法人と会社とは、厳密に言えば違う概念というの 「法人」と呼ばれるものには様々なものがあります。
代表的な法人に「会社」があります。
今回は、会社以外の法人として耳にする機会の多いNPO法人について解説します。
NPO法人=特定非営利活動法人
NPO法人は、Non Profit Organizationの頭文字をとって名付けられた法人形態です。
「特定の公益的・非営利活動を行う法人」と定義されています。
NPO法人になるためには、特定非営利活動促進法という法律の規定に従って設立をする必要があります。
NPO法人が行うことができる活動
特定非営利活動促進法において、NPO法人が行うことができる活動を以下のように制限しています。

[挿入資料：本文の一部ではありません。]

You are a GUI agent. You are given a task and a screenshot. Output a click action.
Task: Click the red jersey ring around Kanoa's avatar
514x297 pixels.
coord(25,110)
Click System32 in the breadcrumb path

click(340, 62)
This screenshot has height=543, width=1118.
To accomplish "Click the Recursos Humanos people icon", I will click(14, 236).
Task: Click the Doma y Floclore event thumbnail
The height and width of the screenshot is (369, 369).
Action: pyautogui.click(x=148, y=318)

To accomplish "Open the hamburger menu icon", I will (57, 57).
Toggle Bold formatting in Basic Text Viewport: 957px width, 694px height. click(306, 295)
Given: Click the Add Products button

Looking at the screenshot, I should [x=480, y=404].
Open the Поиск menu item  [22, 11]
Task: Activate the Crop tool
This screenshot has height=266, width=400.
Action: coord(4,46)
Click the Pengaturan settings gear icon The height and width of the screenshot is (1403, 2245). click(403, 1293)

また、NPO法人が行う活動も同法の中で規定されています。列挙すると以下の通りです。
- 保健、医療又は福祉の増進を図る活動
- 社会教育の推進を図る活動
- まちづくりの推進を図る活動
- 観光の振興を図る活動
- 農山漁村又は中山間地域の振興を図る活動
- 学術、文化、芸術又はスポーツの振興を図る活動
- 環境の保全を図る活動
- 災害救援活動
- 地域安全活動
- 人権の擁護又は平和の推進を図る活動
- 国際協力の活動
- 男女共同参画社会の形成の促進を図る活動
- 子どもの健全育成を図る活動
- 情報化社会の発展を図る活動
- 科学技術の振興を図る活動
- 経済活動の活性化を図る活動
- 職業能力の開発又は雇用機会の拡充を支援する活動
- 消費者の保護を図る活動
- 前各号に掲げる活動を行う団体の運営又は活動に関する連絡、助言又は援助の活動
- 前各号に掲げる活動に準ずる活動として都道府県又は指定都市の条例で定める活動
NPO法人が利益をあげても問題ない!
誤解されているケースが非常に多いのですが、NPO法人の「非営利」というのは法人として利益を得てはいけないという意味ではありません。
商品やサービスを提供して対価を得て、法人として利益を得ることは差し支えありません。
ただし、利益を法人の出資者に分配してはいけません。
営利法人の代表格である株式会社が、会社の利益を株主に配当することを目的にしているのと併せて考えれば分かりやすいと思います。
NPO法人設立の流れ
NPO法人設立の大まかな流れは以下のとおりです。
- 発起人による概要の決定
- 設立総会
- 所轄庁への設立認証の申請
- 申請書類の公告
- 所轄庁での審査
- 法務局への設立登記申請
それぞれ見ていきましょう。
1,発起人による概要の決定
発起人とは、どのような法人を設立するのか決定し、具体的な設立手続きを進める人のことを言います。
この発起人によって、定款や事業計画や予算の案を作成し、役員候補者の選任をします。
2,設立総会
定款等の案について総会での承認を受け、理事や理事長等の役員を選任します。
3,所轄庁への設立認証の申請
所轄庁へ設立の認証の申請をします。 所轄庁というのは具体的には都道府県庁や政令指定都市の市役所になります。
この際の必要書類は、設立認証申請書・定款・役員名簿・設立趣旨書・設立総会議事録等です。
4,申請書類の公告
上記の書類が受理されると、設立しようとしているNPO法人の概要が公告されます。その期間は2ヶ月とされています。
5,所轄庁での審査
公告期間が満了すると、所轄庁で設立認証の審査がされます。 審査期間はおよそ1~2ヶ月間です。
審査が終了すると認証又は不認証の結果が通知されます。
6,法務局への設立登記申請
無事に設立の認証が得られたら、法務局へNPO法人設立の登記を申請することになります。
まとめ
今回は、NPO法人の概要から設立方法まで述べていきました。
NPO法人の設立に要する期間は6ヶ月程度です。
準備する書類の多いので、NPO法人設立を決めた場合は早い段階から計画的に進めるべきです。
また、会社の設立のように設立登記の登録免許税や定款に貼付する印紙代が不要なので、費用はほとんどかかりません。